- [Exercise directions]:
Count the lines below that contain the word "resolution", and reply with the number alone.

- [Record extracts]:
============================================================
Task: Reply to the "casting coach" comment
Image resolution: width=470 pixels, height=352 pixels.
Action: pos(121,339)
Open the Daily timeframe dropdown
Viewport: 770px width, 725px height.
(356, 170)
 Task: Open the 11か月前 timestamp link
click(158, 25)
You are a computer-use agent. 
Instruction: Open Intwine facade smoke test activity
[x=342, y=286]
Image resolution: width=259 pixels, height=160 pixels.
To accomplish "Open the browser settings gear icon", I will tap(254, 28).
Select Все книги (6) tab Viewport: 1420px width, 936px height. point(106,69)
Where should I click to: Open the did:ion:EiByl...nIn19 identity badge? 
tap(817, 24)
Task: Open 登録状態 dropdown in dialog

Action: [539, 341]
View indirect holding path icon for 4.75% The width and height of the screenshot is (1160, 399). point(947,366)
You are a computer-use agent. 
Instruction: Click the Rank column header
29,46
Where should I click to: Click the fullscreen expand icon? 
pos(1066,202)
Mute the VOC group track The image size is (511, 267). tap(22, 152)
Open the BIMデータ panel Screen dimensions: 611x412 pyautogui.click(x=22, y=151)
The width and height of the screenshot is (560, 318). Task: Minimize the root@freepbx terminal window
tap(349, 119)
============================================================
- [Response]:
2